Retrato de Alto Comedero, el barrio de la Tupac Amaru en San Salvador de Jujuy

Un barrio en silencio

El prestigioso fotógrafo argentino Marcos Zimmermann fue a ver qué le faltaba a uno de los mayores logros del grupo social. Y encontró que era Milagro Sala, encarcelada en un marco de creciente represión.

Ruge un enorme silencio. Recorro el barrio Alto Comedero de San Salvador de Jujuy tomando fotografías. En el sitio se respira un aire enrarecido. Sus habitantes me observan con recelo desde las ventanas de casas idénticas, en cuyos tanques se repite el retrato de Tupac Amaru. Deben presumir que estoy apuntando mi cámara con algún motivo infame. Que estaré marcando algunas casas o señalando a alguien. Como sucedía en dictadura cuando el miedo se encargaba de mantenernos a distancia unos de otros. Y entonces soy yo el que me pongo paranoico, disparo velozmente mi cámara y sigo adelante, casi sin bajarme del auto, registrando partes de un barrio que da la impresión de estar velando a alguien. Que parece extrañar aquello que daba vida a las piletas, al centro cultural y al campo de deportes, edificios que ahora desfilan ante mi vista como cenotafios sin almas.
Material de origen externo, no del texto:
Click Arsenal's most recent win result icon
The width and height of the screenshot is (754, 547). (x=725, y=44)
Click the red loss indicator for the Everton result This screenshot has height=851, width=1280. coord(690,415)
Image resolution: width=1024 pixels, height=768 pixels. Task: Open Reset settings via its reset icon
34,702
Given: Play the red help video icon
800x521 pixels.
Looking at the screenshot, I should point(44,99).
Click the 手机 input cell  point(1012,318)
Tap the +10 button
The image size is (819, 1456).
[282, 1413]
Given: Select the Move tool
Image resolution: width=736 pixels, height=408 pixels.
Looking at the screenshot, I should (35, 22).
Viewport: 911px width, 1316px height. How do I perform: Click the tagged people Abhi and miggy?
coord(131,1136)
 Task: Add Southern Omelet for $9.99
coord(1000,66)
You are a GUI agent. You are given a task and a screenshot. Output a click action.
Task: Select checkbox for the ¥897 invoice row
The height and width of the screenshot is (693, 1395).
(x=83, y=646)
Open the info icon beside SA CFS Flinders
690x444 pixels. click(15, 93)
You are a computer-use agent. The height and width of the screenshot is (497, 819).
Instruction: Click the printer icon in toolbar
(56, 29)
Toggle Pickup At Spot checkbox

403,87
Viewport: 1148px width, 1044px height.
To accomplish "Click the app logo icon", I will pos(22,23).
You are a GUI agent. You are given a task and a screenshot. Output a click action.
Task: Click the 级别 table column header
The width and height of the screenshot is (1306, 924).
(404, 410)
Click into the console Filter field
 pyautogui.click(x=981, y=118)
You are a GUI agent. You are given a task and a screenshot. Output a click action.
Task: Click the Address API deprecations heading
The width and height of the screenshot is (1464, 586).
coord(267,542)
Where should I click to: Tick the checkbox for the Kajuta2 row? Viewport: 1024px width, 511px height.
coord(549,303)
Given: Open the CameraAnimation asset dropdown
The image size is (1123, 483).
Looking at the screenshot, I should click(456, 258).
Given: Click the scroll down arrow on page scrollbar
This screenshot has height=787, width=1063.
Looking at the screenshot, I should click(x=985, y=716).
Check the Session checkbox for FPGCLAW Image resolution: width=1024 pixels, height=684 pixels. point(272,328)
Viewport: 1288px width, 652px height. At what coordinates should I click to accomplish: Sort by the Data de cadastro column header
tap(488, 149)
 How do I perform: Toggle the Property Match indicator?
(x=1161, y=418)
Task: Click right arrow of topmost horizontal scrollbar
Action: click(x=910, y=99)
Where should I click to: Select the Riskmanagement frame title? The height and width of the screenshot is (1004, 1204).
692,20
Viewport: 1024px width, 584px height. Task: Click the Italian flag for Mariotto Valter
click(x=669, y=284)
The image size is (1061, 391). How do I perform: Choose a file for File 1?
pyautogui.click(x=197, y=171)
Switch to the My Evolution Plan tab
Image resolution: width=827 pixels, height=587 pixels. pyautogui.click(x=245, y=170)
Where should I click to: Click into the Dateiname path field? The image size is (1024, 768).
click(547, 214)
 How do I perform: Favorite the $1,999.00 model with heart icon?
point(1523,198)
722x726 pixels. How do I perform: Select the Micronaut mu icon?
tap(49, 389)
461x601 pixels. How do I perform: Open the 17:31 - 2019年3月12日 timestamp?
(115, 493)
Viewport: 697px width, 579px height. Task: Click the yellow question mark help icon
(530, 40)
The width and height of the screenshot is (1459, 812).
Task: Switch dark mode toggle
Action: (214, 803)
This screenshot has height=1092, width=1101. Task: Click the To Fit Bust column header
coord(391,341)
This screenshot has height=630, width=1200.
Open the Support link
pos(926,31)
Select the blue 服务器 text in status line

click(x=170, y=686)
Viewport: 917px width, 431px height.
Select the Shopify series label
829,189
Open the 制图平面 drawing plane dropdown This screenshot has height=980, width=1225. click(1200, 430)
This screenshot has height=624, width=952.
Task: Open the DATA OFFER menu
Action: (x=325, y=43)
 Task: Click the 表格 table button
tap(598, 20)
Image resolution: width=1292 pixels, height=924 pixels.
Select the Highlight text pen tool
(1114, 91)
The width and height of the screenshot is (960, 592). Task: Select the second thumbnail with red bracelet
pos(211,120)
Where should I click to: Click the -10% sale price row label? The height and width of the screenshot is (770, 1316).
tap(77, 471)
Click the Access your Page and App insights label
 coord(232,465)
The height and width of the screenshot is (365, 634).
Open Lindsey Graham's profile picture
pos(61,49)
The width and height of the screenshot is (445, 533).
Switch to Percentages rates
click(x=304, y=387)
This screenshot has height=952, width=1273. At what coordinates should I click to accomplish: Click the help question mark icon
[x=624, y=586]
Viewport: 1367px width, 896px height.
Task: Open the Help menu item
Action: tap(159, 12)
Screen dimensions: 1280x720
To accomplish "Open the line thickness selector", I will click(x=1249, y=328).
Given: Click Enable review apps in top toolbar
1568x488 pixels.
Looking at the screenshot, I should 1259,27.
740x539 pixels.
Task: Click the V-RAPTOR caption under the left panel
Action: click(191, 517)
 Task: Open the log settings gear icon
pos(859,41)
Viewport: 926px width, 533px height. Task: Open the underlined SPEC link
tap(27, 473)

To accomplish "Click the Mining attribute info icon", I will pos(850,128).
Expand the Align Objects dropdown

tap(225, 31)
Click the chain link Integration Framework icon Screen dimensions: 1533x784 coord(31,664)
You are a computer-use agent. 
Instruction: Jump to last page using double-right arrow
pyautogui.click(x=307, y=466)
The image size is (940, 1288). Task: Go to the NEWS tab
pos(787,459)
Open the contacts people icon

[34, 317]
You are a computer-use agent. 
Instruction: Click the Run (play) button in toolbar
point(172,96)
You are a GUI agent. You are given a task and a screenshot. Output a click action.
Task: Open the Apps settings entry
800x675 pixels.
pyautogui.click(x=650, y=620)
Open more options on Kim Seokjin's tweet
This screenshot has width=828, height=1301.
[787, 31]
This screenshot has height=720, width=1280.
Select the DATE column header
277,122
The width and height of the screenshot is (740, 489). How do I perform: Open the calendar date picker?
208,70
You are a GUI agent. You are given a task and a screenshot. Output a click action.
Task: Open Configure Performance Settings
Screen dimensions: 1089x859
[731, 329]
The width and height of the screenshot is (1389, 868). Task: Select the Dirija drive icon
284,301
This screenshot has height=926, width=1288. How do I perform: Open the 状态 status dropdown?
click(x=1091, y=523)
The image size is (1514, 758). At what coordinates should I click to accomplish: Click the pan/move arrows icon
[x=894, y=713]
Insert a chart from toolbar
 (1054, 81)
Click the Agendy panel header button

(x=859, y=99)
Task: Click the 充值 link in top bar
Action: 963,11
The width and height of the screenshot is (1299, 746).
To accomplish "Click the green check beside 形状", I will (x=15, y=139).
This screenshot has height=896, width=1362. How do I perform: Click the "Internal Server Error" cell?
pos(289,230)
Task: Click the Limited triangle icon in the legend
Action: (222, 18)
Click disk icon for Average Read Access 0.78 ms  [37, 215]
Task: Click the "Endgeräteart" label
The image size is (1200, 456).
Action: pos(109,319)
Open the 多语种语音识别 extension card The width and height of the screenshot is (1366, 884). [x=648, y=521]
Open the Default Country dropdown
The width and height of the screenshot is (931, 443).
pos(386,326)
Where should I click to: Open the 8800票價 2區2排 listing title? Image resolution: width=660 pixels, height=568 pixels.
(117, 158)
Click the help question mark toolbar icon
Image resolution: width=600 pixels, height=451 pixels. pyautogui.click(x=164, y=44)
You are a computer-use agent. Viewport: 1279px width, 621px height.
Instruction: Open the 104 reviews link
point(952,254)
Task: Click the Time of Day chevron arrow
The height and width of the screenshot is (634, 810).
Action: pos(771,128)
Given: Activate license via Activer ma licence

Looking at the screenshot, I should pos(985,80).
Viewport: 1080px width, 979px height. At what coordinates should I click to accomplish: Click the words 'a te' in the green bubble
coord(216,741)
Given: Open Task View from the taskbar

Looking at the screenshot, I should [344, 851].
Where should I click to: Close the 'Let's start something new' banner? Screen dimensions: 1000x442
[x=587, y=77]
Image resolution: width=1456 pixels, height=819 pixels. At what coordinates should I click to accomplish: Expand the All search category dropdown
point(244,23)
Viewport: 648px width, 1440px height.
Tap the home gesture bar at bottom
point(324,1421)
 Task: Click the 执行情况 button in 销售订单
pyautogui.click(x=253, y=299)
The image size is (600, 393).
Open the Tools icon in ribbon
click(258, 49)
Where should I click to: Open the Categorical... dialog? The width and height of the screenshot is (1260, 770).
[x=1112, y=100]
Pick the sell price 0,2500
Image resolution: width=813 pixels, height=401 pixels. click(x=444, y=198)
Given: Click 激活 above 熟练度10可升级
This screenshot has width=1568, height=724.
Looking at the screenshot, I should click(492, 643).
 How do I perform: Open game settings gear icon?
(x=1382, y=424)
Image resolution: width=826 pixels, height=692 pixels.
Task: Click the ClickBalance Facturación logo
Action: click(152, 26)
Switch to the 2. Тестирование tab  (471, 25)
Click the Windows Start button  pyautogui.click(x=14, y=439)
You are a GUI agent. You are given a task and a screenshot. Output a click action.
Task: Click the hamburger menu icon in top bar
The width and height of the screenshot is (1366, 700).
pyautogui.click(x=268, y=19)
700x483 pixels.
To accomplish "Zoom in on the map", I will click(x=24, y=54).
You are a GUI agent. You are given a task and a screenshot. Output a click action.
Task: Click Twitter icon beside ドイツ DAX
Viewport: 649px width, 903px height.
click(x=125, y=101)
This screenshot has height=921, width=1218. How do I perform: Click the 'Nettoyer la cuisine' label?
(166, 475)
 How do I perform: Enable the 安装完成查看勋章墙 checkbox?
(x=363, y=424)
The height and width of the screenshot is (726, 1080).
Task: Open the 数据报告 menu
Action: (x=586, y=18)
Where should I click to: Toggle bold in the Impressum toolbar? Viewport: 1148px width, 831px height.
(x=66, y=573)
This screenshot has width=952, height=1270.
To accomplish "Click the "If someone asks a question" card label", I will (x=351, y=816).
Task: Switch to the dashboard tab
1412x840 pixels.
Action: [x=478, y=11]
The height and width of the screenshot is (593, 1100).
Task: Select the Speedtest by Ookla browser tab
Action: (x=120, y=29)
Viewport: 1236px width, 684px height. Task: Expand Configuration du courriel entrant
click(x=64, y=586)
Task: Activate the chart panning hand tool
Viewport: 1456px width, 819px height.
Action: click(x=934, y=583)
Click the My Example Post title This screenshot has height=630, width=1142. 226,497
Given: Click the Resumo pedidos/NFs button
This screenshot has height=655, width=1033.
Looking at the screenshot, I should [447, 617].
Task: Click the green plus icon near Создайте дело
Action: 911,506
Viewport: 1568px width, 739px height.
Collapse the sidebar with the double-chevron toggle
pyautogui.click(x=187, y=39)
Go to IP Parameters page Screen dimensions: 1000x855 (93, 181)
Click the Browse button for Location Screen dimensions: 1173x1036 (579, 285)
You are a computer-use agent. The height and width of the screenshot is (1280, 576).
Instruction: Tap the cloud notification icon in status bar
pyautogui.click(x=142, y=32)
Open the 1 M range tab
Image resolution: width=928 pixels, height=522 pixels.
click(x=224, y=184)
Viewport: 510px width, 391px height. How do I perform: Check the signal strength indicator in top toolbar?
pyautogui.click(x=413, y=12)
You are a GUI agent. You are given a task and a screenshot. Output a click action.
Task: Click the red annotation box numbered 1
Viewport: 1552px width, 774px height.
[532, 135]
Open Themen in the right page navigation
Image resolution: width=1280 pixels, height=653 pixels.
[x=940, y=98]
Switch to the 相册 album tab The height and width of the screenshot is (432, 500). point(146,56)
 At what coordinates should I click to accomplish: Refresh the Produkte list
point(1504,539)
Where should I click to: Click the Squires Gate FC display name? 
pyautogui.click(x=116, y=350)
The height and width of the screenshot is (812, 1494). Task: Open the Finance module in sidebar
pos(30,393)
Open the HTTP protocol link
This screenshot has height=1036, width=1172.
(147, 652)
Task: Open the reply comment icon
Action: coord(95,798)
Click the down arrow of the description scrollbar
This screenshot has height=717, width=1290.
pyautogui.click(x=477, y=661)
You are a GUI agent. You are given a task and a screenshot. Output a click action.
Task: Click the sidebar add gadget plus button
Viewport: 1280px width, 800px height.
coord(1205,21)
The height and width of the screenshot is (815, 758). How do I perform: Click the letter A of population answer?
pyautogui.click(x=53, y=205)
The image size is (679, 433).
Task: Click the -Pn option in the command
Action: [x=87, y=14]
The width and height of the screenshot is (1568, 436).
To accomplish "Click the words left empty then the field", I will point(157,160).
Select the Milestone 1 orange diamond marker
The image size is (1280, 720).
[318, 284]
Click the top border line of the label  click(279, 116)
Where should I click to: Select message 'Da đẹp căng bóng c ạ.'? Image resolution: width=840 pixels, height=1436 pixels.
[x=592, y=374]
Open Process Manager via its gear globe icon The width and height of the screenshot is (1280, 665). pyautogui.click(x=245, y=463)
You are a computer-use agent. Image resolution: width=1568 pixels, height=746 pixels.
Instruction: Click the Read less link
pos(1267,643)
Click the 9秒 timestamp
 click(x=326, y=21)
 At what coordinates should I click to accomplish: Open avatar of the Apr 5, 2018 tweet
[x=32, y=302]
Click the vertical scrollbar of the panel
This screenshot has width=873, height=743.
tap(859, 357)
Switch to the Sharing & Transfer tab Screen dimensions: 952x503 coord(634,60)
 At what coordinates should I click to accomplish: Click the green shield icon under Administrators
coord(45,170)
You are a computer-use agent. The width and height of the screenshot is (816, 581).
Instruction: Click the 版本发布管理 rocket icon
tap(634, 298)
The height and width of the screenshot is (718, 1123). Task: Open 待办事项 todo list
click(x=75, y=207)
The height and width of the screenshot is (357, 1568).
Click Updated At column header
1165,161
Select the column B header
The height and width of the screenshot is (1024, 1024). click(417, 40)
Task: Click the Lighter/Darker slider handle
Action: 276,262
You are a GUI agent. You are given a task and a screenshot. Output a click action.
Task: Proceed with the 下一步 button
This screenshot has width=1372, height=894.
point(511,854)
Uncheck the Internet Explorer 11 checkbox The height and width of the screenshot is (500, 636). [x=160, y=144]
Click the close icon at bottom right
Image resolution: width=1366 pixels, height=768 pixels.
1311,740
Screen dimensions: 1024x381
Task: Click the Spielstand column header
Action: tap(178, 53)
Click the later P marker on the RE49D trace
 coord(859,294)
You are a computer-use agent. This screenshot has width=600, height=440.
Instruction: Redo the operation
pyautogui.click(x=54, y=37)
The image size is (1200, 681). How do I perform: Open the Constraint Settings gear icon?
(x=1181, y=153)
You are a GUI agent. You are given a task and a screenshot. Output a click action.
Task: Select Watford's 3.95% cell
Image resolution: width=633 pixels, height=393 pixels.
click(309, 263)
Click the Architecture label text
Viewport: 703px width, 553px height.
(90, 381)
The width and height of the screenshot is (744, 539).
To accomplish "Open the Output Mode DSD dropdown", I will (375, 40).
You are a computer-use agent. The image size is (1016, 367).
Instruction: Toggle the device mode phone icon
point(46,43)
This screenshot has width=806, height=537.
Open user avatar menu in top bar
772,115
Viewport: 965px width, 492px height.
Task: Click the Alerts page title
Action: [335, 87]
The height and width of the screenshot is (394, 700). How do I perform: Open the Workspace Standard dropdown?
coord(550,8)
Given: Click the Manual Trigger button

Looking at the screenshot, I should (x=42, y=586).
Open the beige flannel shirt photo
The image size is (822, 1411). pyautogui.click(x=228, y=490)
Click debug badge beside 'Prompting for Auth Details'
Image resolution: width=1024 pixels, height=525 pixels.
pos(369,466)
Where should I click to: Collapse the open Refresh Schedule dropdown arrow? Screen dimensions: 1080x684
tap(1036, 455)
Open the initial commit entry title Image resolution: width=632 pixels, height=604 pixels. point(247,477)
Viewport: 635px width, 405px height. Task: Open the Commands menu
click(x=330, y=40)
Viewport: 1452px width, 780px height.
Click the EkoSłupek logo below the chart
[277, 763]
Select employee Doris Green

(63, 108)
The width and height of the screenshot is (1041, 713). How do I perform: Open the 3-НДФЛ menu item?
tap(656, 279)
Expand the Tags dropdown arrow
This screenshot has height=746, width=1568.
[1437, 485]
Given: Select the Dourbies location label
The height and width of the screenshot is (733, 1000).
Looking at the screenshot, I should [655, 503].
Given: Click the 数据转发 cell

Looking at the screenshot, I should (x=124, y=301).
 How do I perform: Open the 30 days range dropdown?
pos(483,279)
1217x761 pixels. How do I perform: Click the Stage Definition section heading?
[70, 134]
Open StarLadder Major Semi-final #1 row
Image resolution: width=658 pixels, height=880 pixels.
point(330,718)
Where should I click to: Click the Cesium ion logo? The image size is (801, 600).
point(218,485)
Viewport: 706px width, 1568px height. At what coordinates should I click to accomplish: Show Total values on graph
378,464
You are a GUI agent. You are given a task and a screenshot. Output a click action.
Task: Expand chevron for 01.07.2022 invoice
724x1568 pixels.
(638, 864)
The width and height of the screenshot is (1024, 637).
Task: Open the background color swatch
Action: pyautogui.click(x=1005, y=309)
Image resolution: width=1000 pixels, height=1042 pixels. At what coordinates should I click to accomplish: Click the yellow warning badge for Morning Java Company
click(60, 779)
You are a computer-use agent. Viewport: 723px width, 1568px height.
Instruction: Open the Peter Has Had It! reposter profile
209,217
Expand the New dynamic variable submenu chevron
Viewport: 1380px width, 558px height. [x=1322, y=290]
Guste o no, el espíritu que llenaba los intersticios de estas construcciones y daba sentido a ese proyecto comunitario monumental, se llama Milagro Sala. Alguien que, para muchos, hizo honor a su nombre y multiplicó las casas, desparramó inclusión, convirtió la esperanza en presente y hasta alivió el agobio del trabajo diario con un baño fresco en piscinas donde también descorchaban su alegría cientos de niños. Hace más de un año, el sitio quedó huérfano.

Solos, se enemistarán; solos, se fagocitarán -pergeñaron algunos. Pero quedó a la vista la obra. El proyecto de una ciudad para los más pobres. Un esfuerzo contestatario, indisciplinado, punk-coya si se quiere y, seguramente, también autoritario. Al ver lo hecho, ahora deshecho, me surge una pregunta: ¿si, como dicen, robando se hizo tanto, no se estará robando aún más ahora que no se hace nada…? Quizá sea mentira lo de los vueltos. Y el emblema de la Tupac no represente un modelo fascista, sino una idea impresa a fuego en el corazón de mucha gente. Antes o después el barrio reaccionará al agravio. Ya ha comenzado a reparar lo destruido. Contra vínculos así de hondos no se puede. Por más escarnio y desolación a que se los someta.